Dall’inizio dell’emergenza sanitaria, nelle aree Covid dell’Ospedale San Bortolo di Vicenza, è stato prima sperimentato e poi adottato in modo sempre più diffuso un sistema di protezione per gli operatori sanitari con un fattore di protezione 10 volte superiore ad una mascherina FFP3. «Si tratta – spiega Giovanni Pavesi, Direttore Generale dell’ULSS 8 Berica – di speciali respiratori elettroventilati ad aria purificata (l’acronimo inglese è PAPR), composti da un cappuccio ermetico collegato ad una piccola unità motorizzata agganciata alla cintura, dove è inserito anche il filtro. L’aria viene prelevata dall’ambiente, passa attraverso il filtro e quindi arriva direttamente all’interno del cappuccio, dove l’operatore riceve un’aria già filtrata e quindi può lavorare senza necessità di mascherina o facciale filtrante».
Come è nata l’idea di utilizzare queste dotazioni?
«Come molte buone idee, all’origine c’è un caso fortuito: da un paio d’anni avevamo in magazzino due tute da utilizzare nel caso di pazienti malati di Ebola. Quando è scoppiata la pandemia ci siamo ricordati di questa risorsa e abbiamo iniziato a utilizzarle. Presto abbiamo capito che questa tecnologia presentava molti vantaggi rispetto alle protezioni tradizionali, mascherine e facciali filtranti, e dunque abbiamo iniziato ad acquistarne ancora prima che altri ospedali volgessero la loro attenzione verso questa tipologia di dispositivi. Così attualmente sono circa una cinquantina le unità PAPR al San Bortolo, con 120 cappucci protettivi a corredo».
Perché questi dispositivi si sono rivelati così utili?
«Con il perdurare della pandemia è diventato progressivamente sempre più evidente come il tema dei dispositivi di protezione individuali indossati dagli operatori sanitari non sia solo una questione di sicurezza, per quanto naturalmente questo aspetto rimanga assolutamente primario. Il loro utilizzo infatti influisce in modo significativo sul comfort e sulla stanchezza di medici e infermieri, ma anche sulla qualità della relazione che si instaura con i pazienti. Le unità PAPR si sono rivelate molto utili per entrambi questi aspetti. Gli operatori infatti possono respirare liberamente all’interno del casco e questo riduce molto il loro affaticamento. Inoltre il fatto di non coprire il viso di medici e infermieri consente di instaurare una comunicazione molto più efficace con i pazienti, come è stato riconosciuto anche da questi ultimi. Per i malati gli operatori non sono più figure difficili da riconoscere, possono vederli in volto e beneficiare di un sorriso o di uno sguardo premuroso nei loro confronti».
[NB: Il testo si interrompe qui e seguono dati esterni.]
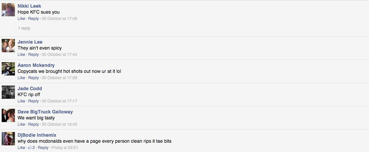Reply to Nikki Leek's comment

pyautogui.click(x=33, y=18)
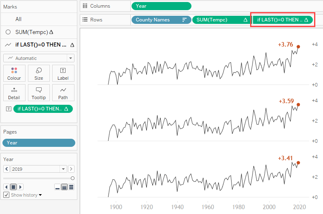Select the All marks tab
This screenshot has height=214, width=323.
pyautogui.click(x=19, y=19)
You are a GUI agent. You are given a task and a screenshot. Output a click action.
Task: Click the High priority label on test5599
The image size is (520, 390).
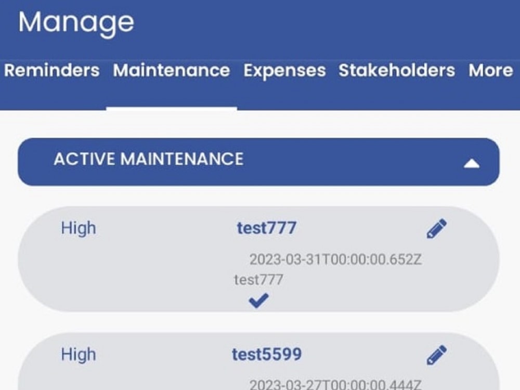79,354
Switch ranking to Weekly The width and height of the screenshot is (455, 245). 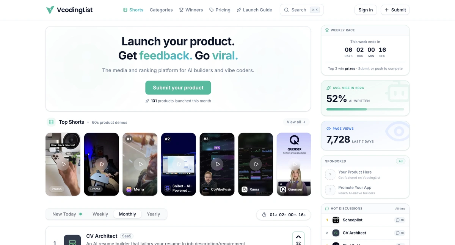point(100,214)
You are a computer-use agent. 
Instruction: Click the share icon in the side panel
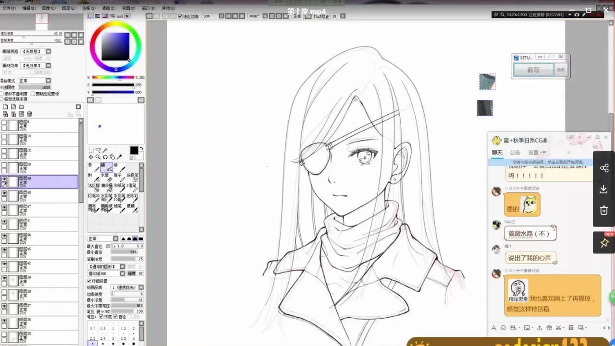click(604, 168)
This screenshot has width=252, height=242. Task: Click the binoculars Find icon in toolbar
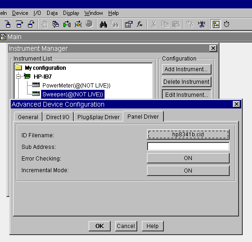point(103,24)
«Vengono utilizzati nelle aree Covid di Geriatria, Pneumologia, Pronto Soccorso, Anestesia e Rianimazione e Malattie Infettive. In tutti i reparti, l’utilizzo dei PAPR rispetto ai sistemi di protezione convenzionali viene scelto in funzione del tipo di attività svolta, e in particolare nel caso in cui gli operatori debbano restare per lungo tempo a contatto con i pazienti positivi, dunque quando è più importante ridurne l’affaticamento respiratorio».
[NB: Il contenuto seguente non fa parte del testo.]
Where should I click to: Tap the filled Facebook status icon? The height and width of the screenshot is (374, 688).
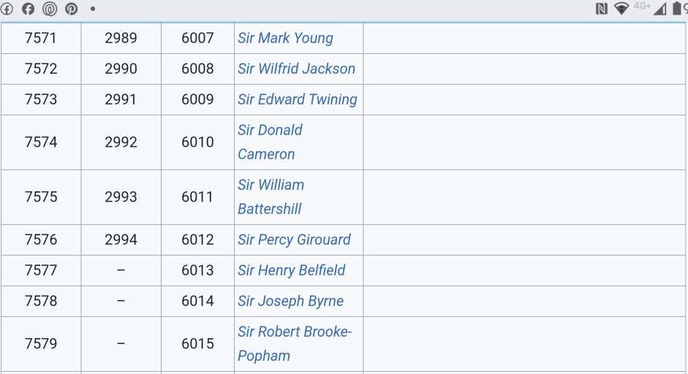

Sul fronte della sicurezza invece qual è il livello di protezione assicurato?
«Il fattore di protezione dei PAPR è fino a 10 volte superiore rispetto ad una mascherina FFP3. La conferma circa la sicurezza di questa tecnologia ci è arrivata anche dai test che abbiamo condotto in questi mesi con il nostro Laboratorio di Microbiologia: abbiamo cercato tracce di agenti patogeni nei caschi e nella condotta dell’aria, senza mai trovarne. Inoltre mentre con il facciale filtrante, per garantire una perfetta protezione, è importante fare attenzione che sia perfettamente aderente al volto e che non si sposti, con i caschi non c’è questo pericolo».
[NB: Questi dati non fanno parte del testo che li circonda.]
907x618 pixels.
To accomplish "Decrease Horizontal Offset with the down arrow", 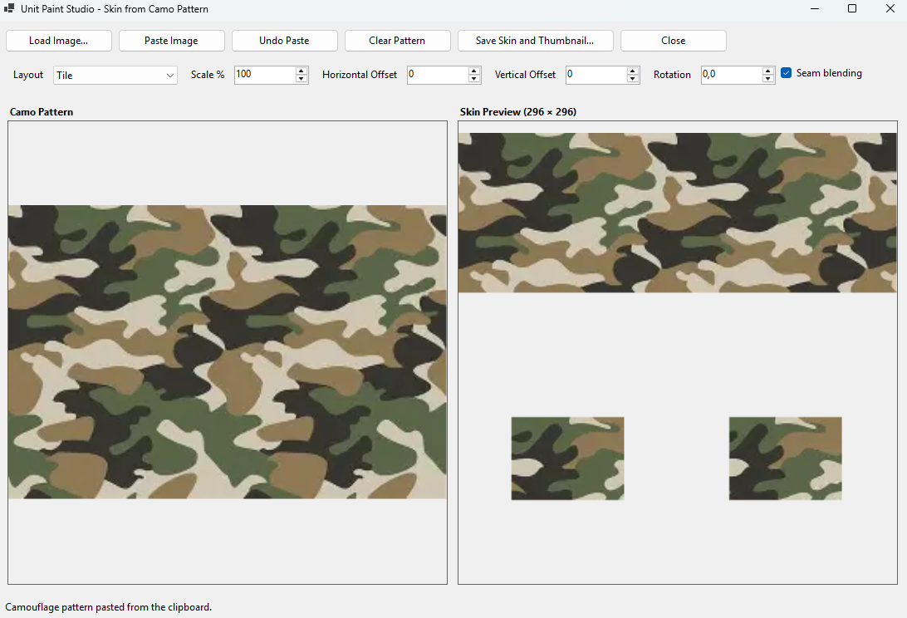I will point(474,79).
Quali sono le procedure di manutenzione?
«Naturalmente dopo ogni utilizzo i cappucci vengono completamente sanificati e riportati alle condizioni iniziali di perfetta igiene, mentre i filtri vengono sostituiti ogni 6 mesi. Oggi siamo uno degli ospedali in Italia con il maggior numero di sistemi PAPR e abbiamo condiviso con altri ospedali la nostra esperienza nell’utilizzo e nella manutenzione di questi dispositivi».